:: PASSAGEM SELECIONADA

Guiné-Bissau

  • Natália Cardoso – O “meu” 25 de Abril na Guiné-Bissau


    É a 1ª vez que conto em pormenor. Porquê? Porque, hoje...... passados 40 anos senti necessidade de o fazer.

    Com a pergunta que toda a gente faz hoje...... onde estava no dia 25 de abril de 1974???? 

    Aqui está a minha resposta
    Vou contar um pouco das minhas memórias no dia 25 de abril de 1974......... Guiné

    Ia para a escola como fazia quase há 2 anos para mais um dia de aulas......

    A meio do caminho, encontro o meu querido amigo e colega do Colégio NunÁlvares de Tomar, Chauky Maomed Danif, que estava a cumprir serviço militar na base dos paraquedistas em Bissalanca. Sabes Natália, houve uma revolução em Portugal...... os militares de lá ocuparam tudo quanto era governo e militar!!!!

    Ora, eu na altura fiquei um pouco apreensiva pois.....pensei eu... que irá acontecer? Continuo? Volto para casa? Entro..... não entro na escola? Decidi continuar e ao passar os portões apercebi-me que lá dentro nada estava calmo como habitualmente!!!! Entro no corredor e .... lá estão,  talvez  uns 50 militares negros com metralhadoras kalashnikov e de repente vejo-me cercada por alguns deles com as metralhadoras a um palmo da minha cabeça!!!!!!!!!

    Em milésimas de segundos pensei......vou morrer, não volto a ver os meus pais e irmãos!!! Começo a chorar, as pernas tremiam, não tenho hipóteses!!!!!!!!!

    Em poucas horas, após a notícia, os soldados guineenses que eram pelo governo de Lisboa, parte deles viraram-se contra nós. Eles sabiam que nas escolas haviam professoras brancas casadas com militares que cumpriam as ordens do governo de Lisboa. Sendo eu mulher de um militar que tinha muito prestígio nos "desempenhos profissionais" claro que era um dos alvos.

::::

PEDIDO APRESENTADO 1
Responda, com base no relato sobre o 25 de Abril na Guiné-Bissau:
(a) Quantos anos passaram até a narradora sentir necessidade de contar o episódio em pormenor?
(b) Onde cumpria serviço militar Chauky Maomed Danif?
(c) Que armas tinham os militares que estavam no corredor da escola?
PEDIDO APRESENTADO 2
Devolva, sem qualquer alteração, um trecho do relato sobre o 25 de Abril na Guiné-Bissau. Comece nas palavras "É a 1ª vez que" e pare depois de "abril de 1974????".
As linhas que vêm a seguir são material independente do texto.

:: DADOS DO CONJUNTO

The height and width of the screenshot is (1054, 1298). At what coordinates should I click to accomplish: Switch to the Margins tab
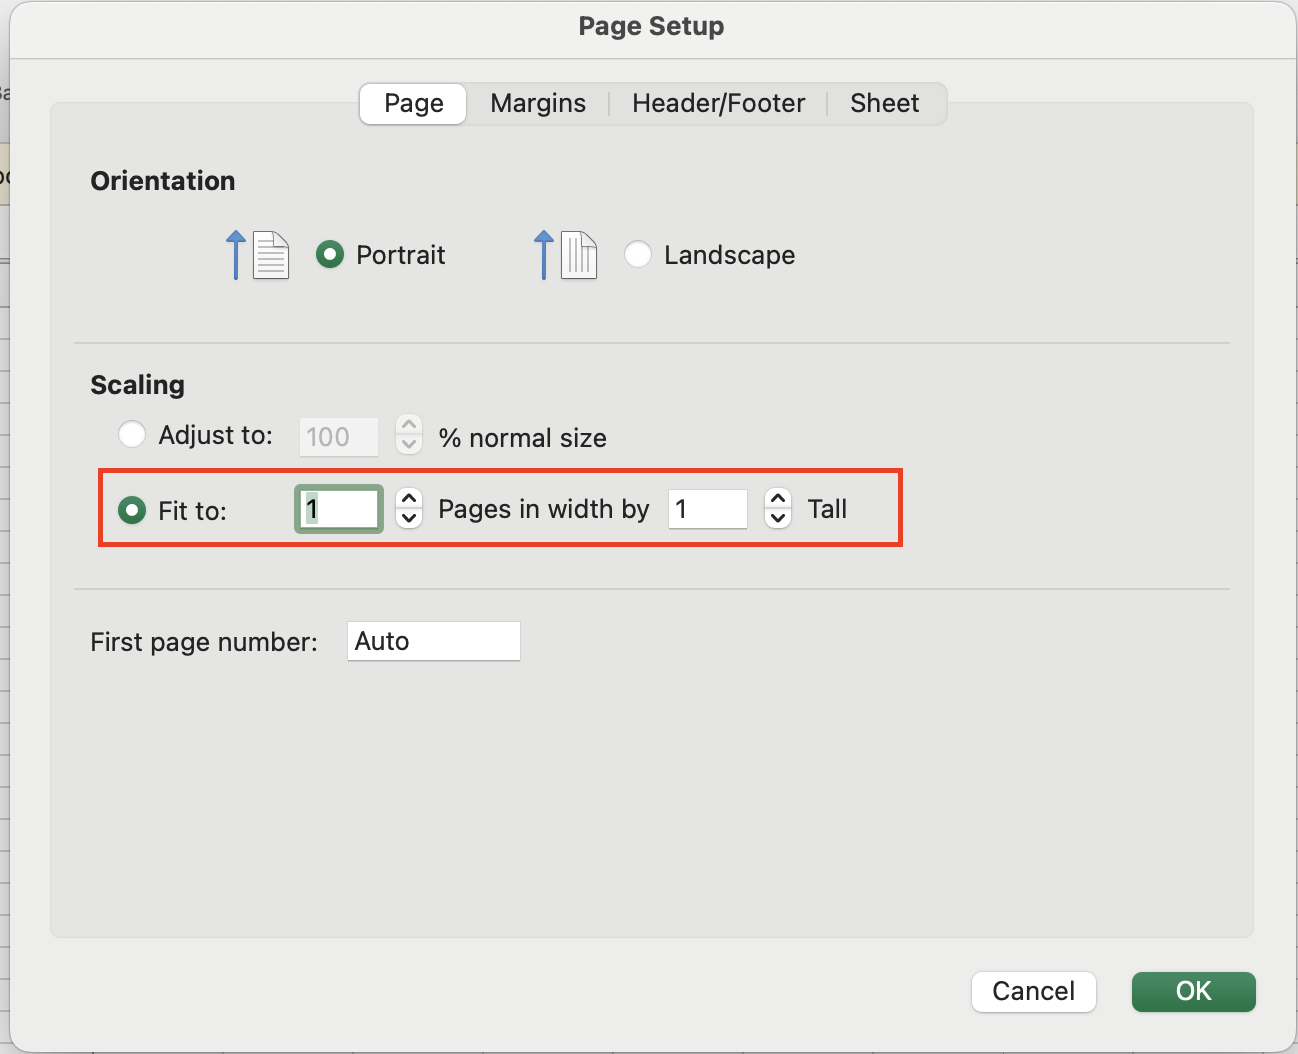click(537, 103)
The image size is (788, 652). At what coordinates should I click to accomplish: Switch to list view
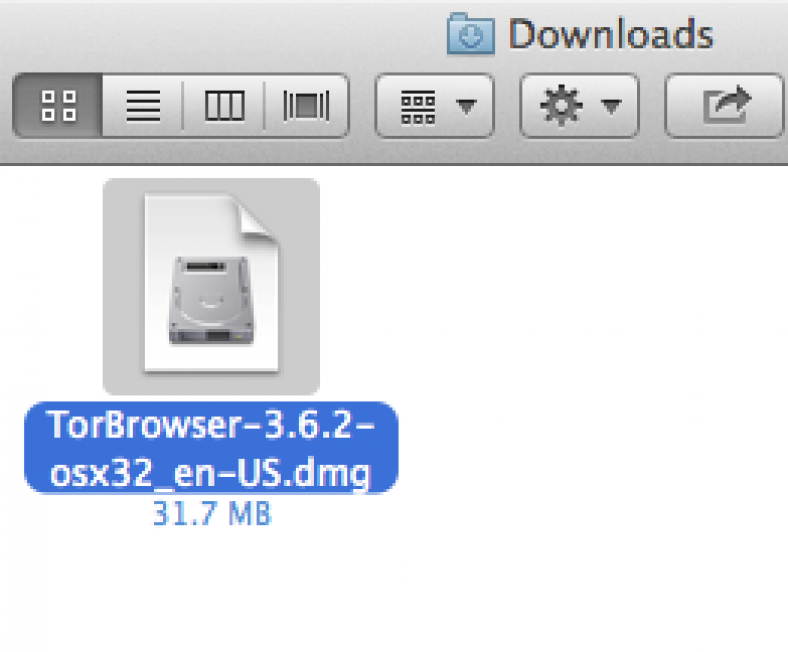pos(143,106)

::::

RESPOSTA FINAL 1
(a) Passaram 40 anos.
(b) Na base dos paraquedistas em Bissalanca.
(c) Metralhadoras kalashnikov.

RESPOSTA FINAL 2
É a 1ª vez que conto em pormenor. Porquê? Porque, hoje...... passados 40 anos senti necessidade de o fazer.

    Com a pergunta que toda a gente faz hoje...... onde estava no dia 25 de abril de 1974????